◆ **WHAT YOU ARE ASKED TO DO**
Determine the number of lines of the records below that include "button". Respond with the number and no other text.

------ DATA SHOWN ------

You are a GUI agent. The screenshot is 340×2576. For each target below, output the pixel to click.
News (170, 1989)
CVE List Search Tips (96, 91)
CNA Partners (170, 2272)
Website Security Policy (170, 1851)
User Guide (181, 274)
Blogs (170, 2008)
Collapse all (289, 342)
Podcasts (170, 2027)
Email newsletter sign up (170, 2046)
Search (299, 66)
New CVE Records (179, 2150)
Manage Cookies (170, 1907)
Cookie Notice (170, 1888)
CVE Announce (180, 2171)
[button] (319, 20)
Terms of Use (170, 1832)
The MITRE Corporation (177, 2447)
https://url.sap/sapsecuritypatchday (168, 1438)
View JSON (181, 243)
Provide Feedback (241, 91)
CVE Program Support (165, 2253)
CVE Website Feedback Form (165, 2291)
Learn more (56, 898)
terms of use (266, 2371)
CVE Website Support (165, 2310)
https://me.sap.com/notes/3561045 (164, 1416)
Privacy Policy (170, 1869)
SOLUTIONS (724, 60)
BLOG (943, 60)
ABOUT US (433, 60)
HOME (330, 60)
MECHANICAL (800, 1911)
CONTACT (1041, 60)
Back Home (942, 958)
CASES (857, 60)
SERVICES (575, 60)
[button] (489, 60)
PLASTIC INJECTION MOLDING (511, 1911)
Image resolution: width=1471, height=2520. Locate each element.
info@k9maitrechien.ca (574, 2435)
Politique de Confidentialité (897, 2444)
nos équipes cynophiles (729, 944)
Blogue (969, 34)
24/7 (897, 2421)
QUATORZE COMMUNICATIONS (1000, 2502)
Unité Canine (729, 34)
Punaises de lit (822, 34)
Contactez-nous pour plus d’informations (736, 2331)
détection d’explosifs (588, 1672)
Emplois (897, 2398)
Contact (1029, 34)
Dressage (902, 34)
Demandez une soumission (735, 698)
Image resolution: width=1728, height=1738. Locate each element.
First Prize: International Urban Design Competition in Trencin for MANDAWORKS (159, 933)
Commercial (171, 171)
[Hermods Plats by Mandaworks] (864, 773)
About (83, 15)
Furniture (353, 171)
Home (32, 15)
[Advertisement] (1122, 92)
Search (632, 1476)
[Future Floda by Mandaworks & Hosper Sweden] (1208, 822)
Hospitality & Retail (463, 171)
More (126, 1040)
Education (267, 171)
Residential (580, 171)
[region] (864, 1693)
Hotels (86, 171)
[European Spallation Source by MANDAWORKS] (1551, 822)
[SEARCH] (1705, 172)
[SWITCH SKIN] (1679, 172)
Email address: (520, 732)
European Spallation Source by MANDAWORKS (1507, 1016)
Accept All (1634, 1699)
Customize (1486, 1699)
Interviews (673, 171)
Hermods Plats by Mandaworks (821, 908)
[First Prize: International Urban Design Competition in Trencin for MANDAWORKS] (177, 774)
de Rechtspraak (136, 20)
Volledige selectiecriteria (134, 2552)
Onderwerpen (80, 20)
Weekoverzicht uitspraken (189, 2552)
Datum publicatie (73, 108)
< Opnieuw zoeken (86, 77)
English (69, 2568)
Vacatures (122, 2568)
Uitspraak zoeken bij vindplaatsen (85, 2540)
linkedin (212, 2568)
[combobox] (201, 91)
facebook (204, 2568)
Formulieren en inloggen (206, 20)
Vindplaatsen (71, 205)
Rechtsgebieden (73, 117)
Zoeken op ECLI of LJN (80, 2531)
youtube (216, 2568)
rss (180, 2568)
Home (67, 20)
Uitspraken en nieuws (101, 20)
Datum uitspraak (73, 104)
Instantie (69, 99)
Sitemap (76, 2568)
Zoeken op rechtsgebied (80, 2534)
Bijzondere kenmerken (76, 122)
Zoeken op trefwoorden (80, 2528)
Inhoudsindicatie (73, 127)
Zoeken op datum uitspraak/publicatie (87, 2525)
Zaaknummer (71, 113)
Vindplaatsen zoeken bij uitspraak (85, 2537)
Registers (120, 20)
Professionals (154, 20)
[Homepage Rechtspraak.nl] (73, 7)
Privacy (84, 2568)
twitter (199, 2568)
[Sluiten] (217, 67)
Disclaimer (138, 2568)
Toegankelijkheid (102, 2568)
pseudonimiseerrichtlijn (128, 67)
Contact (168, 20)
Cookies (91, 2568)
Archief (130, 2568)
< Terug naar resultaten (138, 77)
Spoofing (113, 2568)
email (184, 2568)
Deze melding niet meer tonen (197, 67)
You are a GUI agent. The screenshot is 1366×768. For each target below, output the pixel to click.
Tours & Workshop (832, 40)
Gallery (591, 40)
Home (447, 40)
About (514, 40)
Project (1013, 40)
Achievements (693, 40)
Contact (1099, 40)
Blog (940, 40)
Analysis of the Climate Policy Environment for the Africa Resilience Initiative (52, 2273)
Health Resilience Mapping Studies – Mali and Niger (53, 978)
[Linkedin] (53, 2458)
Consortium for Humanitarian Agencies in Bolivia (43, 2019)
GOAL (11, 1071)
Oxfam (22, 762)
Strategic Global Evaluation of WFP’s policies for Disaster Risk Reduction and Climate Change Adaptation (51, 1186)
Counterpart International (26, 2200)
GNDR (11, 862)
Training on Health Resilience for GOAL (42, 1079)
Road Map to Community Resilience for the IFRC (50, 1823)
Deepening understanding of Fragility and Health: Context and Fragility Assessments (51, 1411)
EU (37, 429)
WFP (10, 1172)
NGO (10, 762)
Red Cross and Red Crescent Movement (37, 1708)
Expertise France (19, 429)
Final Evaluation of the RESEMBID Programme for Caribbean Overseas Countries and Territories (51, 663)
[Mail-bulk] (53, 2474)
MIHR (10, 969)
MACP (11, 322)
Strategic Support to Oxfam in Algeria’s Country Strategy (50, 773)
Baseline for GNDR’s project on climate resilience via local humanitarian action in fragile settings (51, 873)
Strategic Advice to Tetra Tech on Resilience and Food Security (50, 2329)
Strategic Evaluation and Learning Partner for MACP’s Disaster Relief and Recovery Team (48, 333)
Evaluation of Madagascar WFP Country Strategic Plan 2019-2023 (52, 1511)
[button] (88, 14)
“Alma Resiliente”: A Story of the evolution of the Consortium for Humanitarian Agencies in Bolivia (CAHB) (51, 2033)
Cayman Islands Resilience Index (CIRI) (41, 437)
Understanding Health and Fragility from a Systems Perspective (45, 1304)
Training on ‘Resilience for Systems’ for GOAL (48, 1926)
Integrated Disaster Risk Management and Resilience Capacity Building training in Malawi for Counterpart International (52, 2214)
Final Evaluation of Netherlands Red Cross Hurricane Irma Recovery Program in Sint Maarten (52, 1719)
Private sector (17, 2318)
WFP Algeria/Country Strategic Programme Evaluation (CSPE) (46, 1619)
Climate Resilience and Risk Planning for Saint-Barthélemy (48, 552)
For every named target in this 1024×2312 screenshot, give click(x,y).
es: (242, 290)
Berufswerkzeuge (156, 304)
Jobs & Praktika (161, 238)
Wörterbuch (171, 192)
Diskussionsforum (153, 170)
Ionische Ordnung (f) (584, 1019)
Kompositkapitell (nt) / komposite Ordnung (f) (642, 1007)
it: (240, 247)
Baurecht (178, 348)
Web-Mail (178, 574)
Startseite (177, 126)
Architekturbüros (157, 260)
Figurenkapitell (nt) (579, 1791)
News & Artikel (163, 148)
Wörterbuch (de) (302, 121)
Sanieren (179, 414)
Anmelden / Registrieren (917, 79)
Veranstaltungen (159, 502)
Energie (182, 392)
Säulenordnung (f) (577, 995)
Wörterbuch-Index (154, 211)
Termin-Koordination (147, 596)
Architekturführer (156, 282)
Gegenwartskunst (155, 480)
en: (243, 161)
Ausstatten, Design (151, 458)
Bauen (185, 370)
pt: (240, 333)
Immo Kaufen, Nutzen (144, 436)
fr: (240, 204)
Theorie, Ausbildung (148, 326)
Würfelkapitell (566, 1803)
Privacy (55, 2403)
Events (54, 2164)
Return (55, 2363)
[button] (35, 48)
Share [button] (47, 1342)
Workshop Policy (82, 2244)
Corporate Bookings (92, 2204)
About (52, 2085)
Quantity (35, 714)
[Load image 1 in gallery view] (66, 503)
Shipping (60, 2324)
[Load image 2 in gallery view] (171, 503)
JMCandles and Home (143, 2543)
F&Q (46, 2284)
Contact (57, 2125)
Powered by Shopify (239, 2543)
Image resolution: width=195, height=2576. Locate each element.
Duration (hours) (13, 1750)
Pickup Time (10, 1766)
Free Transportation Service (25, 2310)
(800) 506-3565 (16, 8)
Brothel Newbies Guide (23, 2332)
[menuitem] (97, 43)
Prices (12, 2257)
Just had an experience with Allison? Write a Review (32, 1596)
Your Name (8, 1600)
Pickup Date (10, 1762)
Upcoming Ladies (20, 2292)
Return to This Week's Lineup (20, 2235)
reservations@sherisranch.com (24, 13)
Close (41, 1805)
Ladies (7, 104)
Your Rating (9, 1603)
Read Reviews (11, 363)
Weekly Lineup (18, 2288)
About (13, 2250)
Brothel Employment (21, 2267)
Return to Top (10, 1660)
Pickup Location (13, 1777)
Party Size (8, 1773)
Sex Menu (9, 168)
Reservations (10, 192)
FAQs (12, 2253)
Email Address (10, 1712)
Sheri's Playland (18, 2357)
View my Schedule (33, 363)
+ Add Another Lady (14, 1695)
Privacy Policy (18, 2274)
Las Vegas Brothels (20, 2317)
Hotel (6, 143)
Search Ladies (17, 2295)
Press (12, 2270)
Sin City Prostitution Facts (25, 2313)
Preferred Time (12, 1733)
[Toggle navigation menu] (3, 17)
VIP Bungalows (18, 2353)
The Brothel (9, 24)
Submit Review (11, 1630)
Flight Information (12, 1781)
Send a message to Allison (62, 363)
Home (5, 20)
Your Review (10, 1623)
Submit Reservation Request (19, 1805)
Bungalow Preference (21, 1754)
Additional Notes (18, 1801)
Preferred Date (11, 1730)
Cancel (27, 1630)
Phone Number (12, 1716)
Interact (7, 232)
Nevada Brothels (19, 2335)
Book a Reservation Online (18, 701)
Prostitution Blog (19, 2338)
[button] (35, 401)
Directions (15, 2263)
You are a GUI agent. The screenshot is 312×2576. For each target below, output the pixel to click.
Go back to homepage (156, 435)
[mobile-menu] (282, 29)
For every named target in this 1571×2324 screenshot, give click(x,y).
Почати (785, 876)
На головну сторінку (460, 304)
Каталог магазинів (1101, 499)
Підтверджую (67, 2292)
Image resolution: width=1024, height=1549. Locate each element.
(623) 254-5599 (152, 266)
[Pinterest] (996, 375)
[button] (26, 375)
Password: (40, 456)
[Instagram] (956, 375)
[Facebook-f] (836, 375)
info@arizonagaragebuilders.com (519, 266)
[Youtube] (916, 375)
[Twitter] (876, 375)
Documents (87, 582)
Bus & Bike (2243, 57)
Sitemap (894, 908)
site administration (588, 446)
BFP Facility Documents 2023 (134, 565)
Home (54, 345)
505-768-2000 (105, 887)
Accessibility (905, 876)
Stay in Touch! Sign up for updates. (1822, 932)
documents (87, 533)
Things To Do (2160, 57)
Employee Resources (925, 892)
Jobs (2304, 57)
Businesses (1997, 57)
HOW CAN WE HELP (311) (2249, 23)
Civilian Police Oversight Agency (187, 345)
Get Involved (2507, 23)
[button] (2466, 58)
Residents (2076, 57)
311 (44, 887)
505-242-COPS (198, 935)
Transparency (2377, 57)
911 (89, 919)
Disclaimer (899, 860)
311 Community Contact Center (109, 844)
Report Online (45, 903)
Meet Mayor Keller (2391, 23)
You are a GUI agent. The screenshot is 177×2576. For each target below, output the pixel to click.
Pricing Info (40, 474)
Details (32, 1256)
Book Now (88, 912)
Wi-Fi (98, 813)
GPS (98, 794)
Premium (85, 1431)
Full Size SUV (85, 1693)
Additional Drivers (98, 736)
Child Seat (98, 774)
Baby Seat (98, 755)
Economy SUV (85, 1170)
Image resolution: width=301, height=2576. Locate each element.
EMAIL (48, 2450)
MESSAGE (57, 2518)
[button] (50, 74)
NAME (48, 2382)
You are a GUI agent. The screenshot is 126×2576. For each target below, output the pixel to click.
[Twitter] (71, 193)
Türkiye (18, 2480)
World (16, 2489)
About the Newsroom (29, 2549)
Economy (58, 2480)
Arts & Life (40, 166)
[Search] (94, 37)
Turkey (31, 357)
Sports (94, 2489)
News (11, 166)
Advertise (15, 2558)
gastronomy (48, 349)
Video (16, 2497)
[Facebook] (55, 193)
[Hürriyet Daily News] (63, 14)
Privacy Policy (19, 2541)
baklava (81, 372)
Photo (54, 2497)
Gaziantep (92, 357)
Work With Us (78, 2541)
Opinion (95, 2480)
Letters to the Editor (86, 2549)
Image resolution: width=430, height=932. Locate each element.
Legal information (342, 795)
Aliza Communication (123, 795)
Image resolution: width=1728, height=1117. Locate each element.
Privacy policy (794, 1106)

------

◆ **REPLY**
9